READING PASSAGE:
>> begin

If The Last Day of June holds up it might end up on our list of the best adventures games on PC.

But her first reaction was one of disgust – her logic being that games are light entertainment and can’t possibly tackle such a heavy topic. As I played through it, however, her watching behind me, she slowly began to realise that games can be about real-life tragedy and not just shooting people in the face.

That initial reaction in my mother is what Massimo Guarini, the director of Last Day of June, is up against. He’s trying to find a way to break through it. That’s why Last Day of June was presented as if it was a piece of cinema at the preview event I attended; the developers playing it on a large screen, the rest of us watching it with popcorn in hand.

The Last Day of June

The first thing I learned is that the title of the game is a cruel pun. Not only does it refer to the single point in the calendar the game pivots around, it swells with pathos when you learn its other meaning: June is the name of the protagonist’s wife, whose death day he relives, over and over.

Carl is the poor chap’s name. By the time you meet him in the game he’s wheelchair-bound, having survived the car crash that killed his beloved. Alone in his house, he’s surrounded by painful memories that he now keeps behind locked doors. It’s all rather sad.

If this reminds you of the tear-jerking opener to Pixar’s Up then you’re right on track – Last Day of June is primarily concerned with love, loss, and the lengths we go to for the people we care about. But it also pulls from another cinematic classic: Groundhog Day.

When June was alive she was an avid artist. She had her own atelier in the house where her paintings of the village neighbours still sit on easels. After her death, Carl discovers that these paintings allow him to travel into the past, back to the day of the car crash. He uses this to try to change what happened to his wife, to prevent her death. But there’s a catch.

The Last Day of June

Turns out, Carl can only experience that fateful day once again through the eyes of the neighbour depicted in the painting he travels through. There are four characters he can embody in total – a young boy, a middle-aged woman, a keen hunter, and an old man – and so the task the game presents is to change the course of these four people in such a way that the car crash is averted.

This setup could easily become complex and knotty, with intertwining timelines, time-travelling, and the consequences of changing the past to consider. But Guarini is determined to ensure the puzzles are simple and intuitive.

His grand vision is that Last Day of June appeals to people who usually dismiss videogames as a distraction for children. He wants them to find in it a story and characters they can properly care about, and for them to recognise their expressions of pain and rapture. “I normally get my inspiration from human emotions,” Guarini tells us. “I see emotions as a universal language.”

>> end

Stored data entries
>> begin

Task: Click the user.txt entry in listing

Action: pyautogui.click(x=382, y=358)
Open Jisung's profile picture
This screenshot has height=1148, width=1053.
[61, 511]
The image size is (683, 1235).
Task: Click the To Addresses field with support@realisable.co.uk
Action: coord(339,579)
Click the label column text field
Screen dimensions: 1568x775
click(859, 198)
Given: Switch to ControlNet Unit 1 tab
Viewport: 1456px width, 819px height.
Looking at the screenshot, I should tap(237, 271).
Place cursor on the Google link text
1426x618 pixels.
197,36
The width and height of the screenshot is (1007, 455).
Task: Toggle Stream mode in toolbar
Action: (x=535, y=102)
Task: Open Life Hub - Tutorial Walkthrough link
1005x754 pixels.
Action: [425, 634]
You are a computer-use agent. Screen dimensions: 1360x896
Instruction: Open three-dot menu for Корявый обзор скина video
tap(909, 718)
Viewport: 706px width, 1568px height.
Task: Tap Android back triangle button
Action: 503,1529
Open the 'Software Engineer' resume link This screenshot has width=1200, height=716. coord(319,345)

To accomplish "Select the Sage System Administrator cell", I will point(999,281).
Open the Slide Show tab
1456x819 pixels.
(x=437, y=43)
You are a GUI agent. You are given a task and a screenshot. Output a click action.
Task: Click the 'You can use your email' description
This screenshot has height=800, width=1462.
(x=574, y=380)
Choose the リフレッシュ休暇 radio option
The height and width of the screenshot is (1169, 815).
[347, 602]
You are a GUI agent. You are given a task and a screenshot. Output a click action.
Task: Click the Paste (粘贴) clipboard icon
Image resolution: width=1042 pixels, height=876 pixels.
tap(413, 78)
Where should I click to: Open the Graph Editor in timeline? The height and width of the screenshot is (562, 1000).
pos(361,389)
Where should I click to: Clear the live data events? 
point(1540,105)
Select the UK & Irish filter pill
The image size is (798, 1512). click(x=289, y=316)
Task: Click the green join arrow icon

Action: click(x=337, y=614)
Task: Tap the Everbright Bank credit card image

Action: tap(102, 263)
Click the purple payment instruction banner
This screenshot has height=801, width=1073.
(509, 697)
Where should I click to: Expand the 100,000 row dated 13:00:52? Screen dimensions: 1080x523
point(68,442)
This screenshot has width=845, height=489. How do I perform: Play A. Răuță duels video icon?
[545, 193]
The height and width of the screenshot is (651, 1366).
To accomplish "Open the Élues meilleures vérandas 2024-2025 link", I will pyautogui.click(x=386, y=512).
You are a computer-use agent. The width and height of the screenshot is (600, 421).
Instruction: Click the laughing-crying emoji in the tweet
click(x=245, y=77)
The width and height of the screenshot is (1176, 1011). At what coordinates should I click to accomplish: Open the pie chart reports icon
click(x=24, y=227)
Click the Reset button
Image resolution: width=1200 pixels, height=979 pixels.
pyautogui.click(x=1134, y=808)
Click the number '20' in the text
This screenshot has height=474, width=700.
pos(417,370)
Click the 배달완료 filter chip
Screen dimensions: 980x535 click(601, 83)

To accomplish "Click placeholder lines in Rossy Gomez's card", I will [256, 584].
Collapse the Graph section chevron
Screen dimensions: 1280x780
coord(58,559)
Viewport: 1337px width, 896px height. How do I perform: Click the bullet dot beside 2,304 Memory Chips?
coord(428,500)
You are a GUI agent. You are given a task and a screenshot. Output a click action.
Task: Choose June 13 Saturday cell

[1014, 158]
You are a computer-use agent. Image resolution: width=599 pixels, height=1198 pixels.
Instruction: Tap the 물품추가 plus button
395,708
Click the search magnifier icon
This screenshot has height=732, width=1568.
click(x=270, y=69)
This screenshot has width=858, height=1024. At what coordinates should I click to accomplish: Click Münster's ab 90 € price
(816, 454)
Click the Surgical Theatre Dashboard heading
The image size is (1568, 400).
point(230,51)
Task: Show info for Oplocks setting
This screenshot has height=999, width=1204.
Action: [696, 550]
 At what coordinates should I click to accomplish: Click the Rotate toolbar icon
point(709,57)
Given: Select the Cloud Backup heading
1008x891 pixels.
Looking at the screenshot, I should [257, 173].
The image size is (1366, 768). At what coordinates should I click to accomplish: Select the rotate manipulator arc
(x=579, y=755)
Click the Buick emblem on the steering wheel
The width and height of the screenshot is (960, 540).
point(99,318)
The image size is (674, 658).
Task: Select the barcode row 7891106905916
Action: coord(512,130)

>> end

OBJECTIVES:
[A] Duplicate the lines of the records starting at the line containing "Task: Open Life" and ending at the line containing "(x=437, y=43)".
[B] Go on with the text about The Last Day of June from the point where it stops.
The text and the records have no connection to each other.

EXERCISE RESULTS:
[A]
Task: Open Life Hub - Tutorial Walkthrough link
1005x754 pixels.
Action: [425, 634]
You are a computer-use agent. Screen dimensions: 1360x896
Instruction: Open three-dot menu for Корявый обзор скина video
tap(909, 718)
Viewport: 706px width, 1568px height.
Task: Tap Android back triangle button
Action: 503,1529
Open the 'Software Engineer' resume link This screenshot has width=1200, height=716. coord(319,345)

To accomplish "Select the Sage System Administrator cell", I will point(999,281).
Open the Slide Show tab
1456x819 pixels.
(x=437, y=43)

[B]
Guarini has felt this way since Journey came out in 2012, which he sees as a turning point for videogames as a whole, because it had so many players engage with each other on a more tender level than usual. He wants in on that, especially as he’s getting older and has his own family to look after. Having worked in the videogame industry for over 15 years, on titles such as Shadows of the Damned and Rainbow Six 3, Guarini has had his fill of virtual violence aimed at teens.

The Last Day of June

It’s why he moved back to Northern Italy and founded Ovosonico, where he now works on his games with his team, overlooking a large serene lake. That lake appears in Last Day of June as a symbol of quietude where June and Carl spend their last happy moments together. As Guarini is looking to attract new audiences, the game finds meaning and depth in its visuals rather than mechanics – which only show themselves as single, contextual button presses.

The game’s painterly look is inspired by the animated music video for songwriter and guitarist Steven Wilson’s “Drive Home.”In fact, the whole game is based on the story and emotion Guarini perceived in that song and its video.

Which is why Guarini asked Wilson to be directly involved in Last Day of June. Wilson was only familiar with games through well-known titles such as Grand Theft Auto and Call of Duty, and had a similar reaction to my mother’s when approached with the idea. But Guarini won Wilson round by showing him that there was more to games than blood and bullets. “You cannot dismiss music as a whole, same with films, so why can you do that for videogames?,” Guarini says.

Wilson has since given Guarini and his team access to his whole discography, to use as they like in Last Day of June. His music not only features throughout but, in a way, directs it. The colours and scenes that Guarini sees when he listens to Wilson’s songs have shaped every part of the game.

A telling moment is when Carl picks up a flower and plays ‘She loves me, she loves me not’ with the petals. It’s an optional interaction which, like every other interaction, has what Guarini deems “both emotional and actual consequences in the game’s world.” Piano and strings swell during these smaller interactive moments to give them the full gravitas that Guarini felt when coming up with them. You can’t help but be drawn in, filling in the smile for the game’s mouthless characters.

Last Day of June is, above all, a game conducted by the rhythms of human emotion. What’s clear from what I saw of it is that it wants you to feelit and not just interact with it. That’s why it will likely be the next game I’ll deem worthy to show to my mother.

Last Day of June comes to Steam on August 31st.